Cheung Chi-fai, SCMP – Updated on Mar 14, 2009
Hong Kong has been advised to adopt the minimum targets of World Health Organisation air quality guidelines, officials said yesterday.
They were unveiling the outcome of the air quality objectives review conducted by its consultant since June 2007. The review aimed to update the standards unchanged since 1987, with reference to the WHO guidelines issued in 2006.
Compliance with the WHO guidelines could cut hospital admissions caused by air pollution and increase the average Hongkonger’s lifespan by around nine hours, they said.
But the officials failed to offer either a timetable for meeting the targets or a road map for going beyond that, saying issues about the pace and willingness to pay for clean air measures would be left to the public to decide in a consultation later this year.
According to the review findings, Hong Kong should adopt the least stringent of the WHO’s three sets of guidelines for sulfur dioxide and ozone but relatively tougher limits for respirable suspended particles.
The consultant also proposed introducing a limit for fine particles known as PM2.5, which were believed to be more detrimental to health than heavier particles.
A total of 19 first-phase measures, including increasing the use of natural gas, were identified as helping to meet the new objectives. There were another 17 measures for longer-term targets.
Among these early measures, the most cost-effective was bus route-rationalisation. However, the early retirement of old diesel vehicles delivered most benefits.
The officials estimated that electricity charges would rise by 20 per cent if half of the city’s power was generated using natural gas. They also estimated that bus fares would increase by 15 per cent if all old buses were phased out.
However, a green group described the estimates as “scare tactics”, saying it was being used by the government to justify adoption of the least stringent of the WHO’s three sets of standards.
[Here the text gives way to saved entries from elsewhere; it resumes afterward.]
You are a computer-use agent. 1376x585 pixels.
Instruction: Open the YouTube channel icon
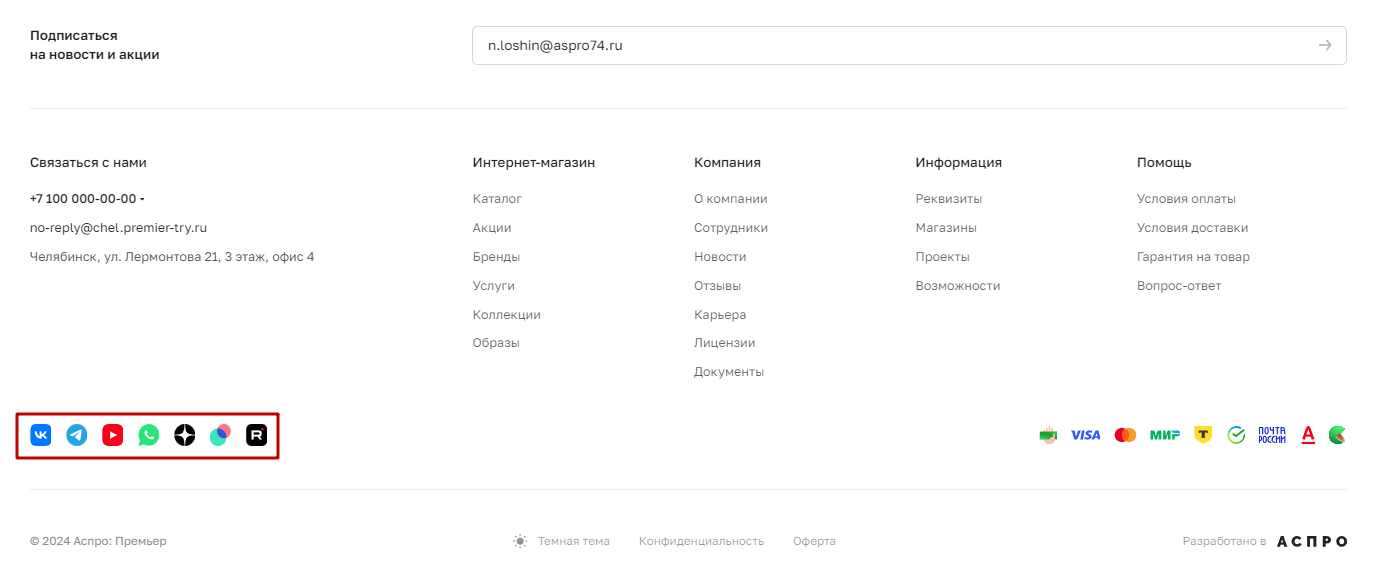click(x=113, y=435)
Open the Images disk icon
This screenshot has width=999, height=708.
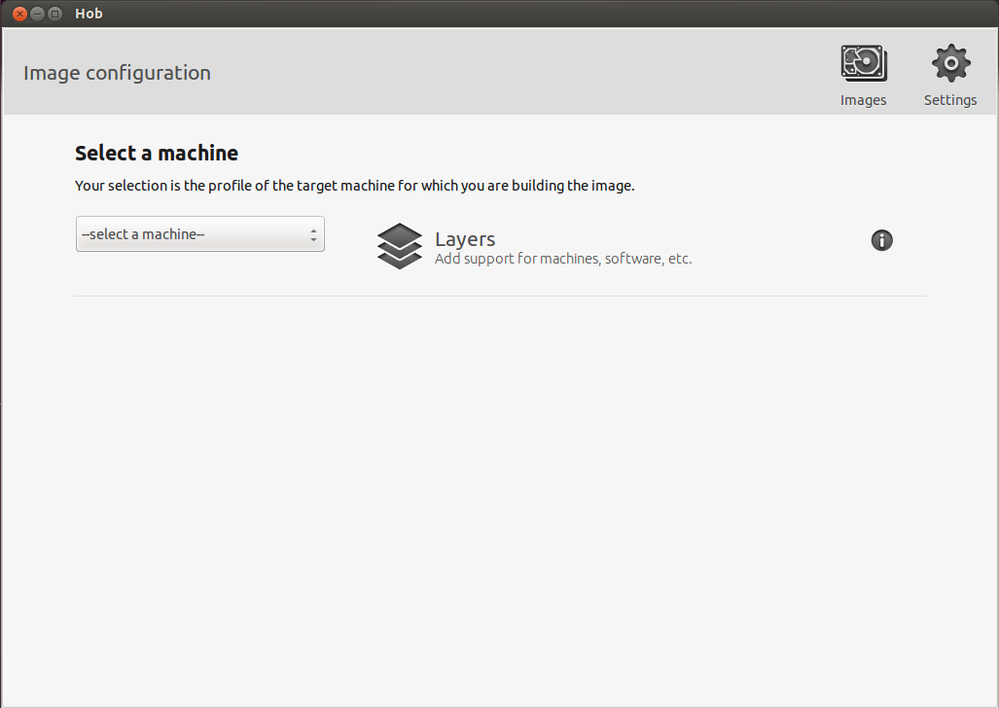tap(863, 65)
“The only purpose of these figures is to scare the public. But it has failed to take into account the health cost of pollution,” said Edward Chan Yue-fai, campaigner for Greenpeace.
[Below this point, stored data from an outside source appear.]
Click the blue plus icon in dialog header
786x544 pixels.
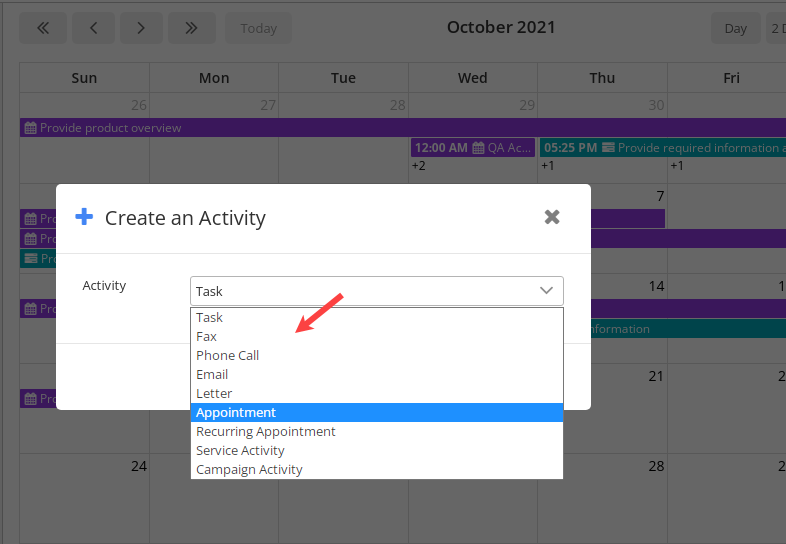click(x=85, y=217)
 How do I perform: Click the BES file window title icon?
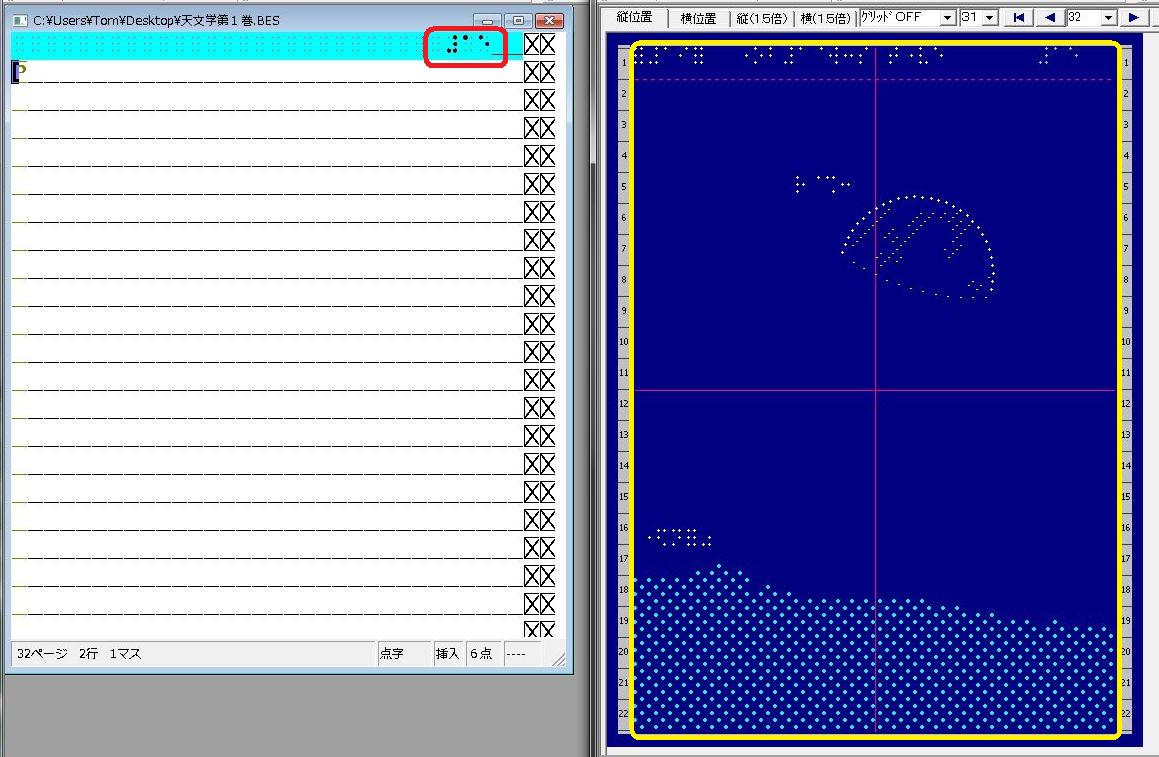point(19,20)
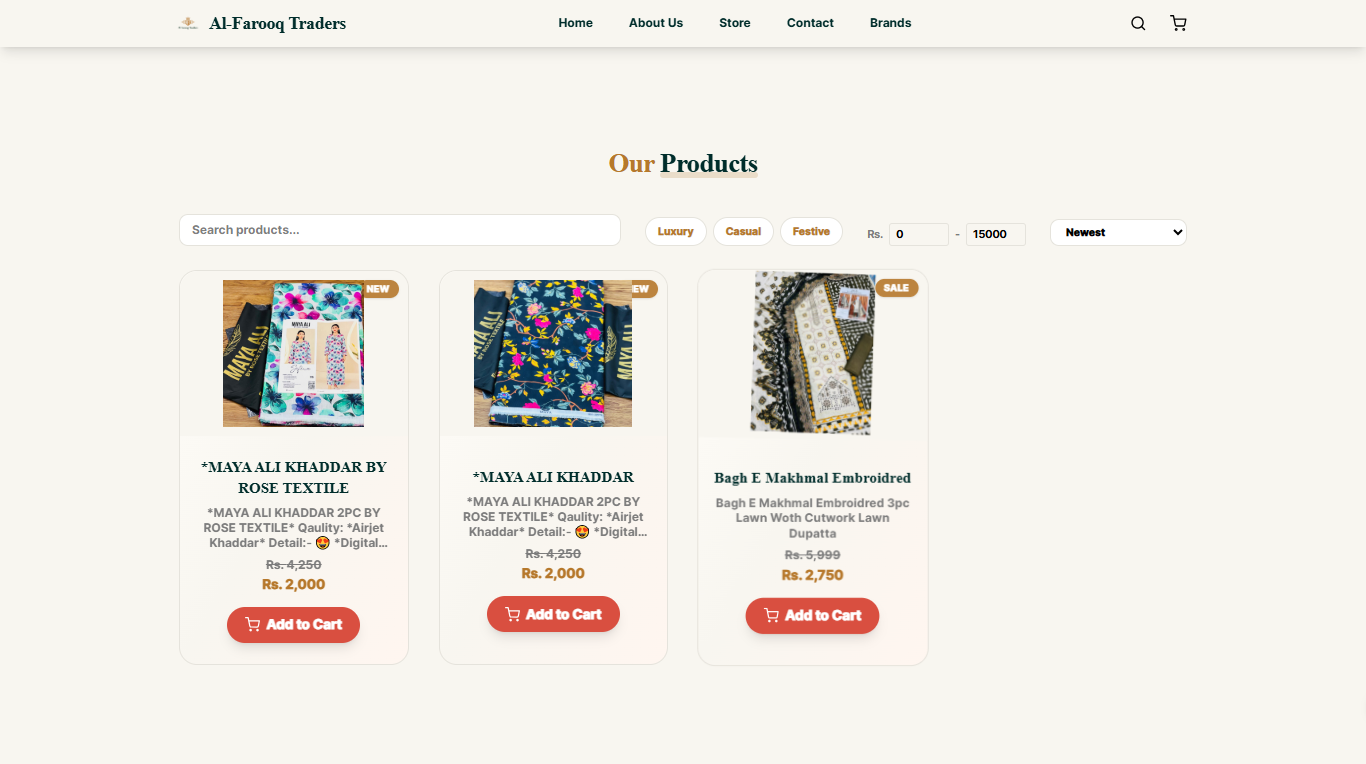Open the Contact page link
The width and height of the screenshot is (1366, 764).
coord(810,23)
Full compliance with the new objectives could save 4,000 hospital admissions a year. The estimated minimum cost of implementing the measures was around HK$28.5 billion.
A senior environment official yesterday declined to give an estimated time frame for meeting the objectives. The official said the pace, priority and price of the measures would be clearer after collecting views from a public forum on the review next Friday, and they would become the core questions in the final public consultation to be launched in the summer.
“The targets are ambitious and there is a lot of work to achieve them. But we will definitely speed them up,” the official said.
The official also said that no country had adopted the most stringent targets and it was believed a “progressive” approach towards meeting the long-term goals was more preferable.
The officials also warned that power plants might be unable to renew their licences while new infrastructure projects would not be able to go ahead if some unachievable targets became the criteria for environmental impact assessment.
They said “more radical measures” were required in both Hong Kong and Guangdong if the targets were to go beyond the proposed air quality objectives.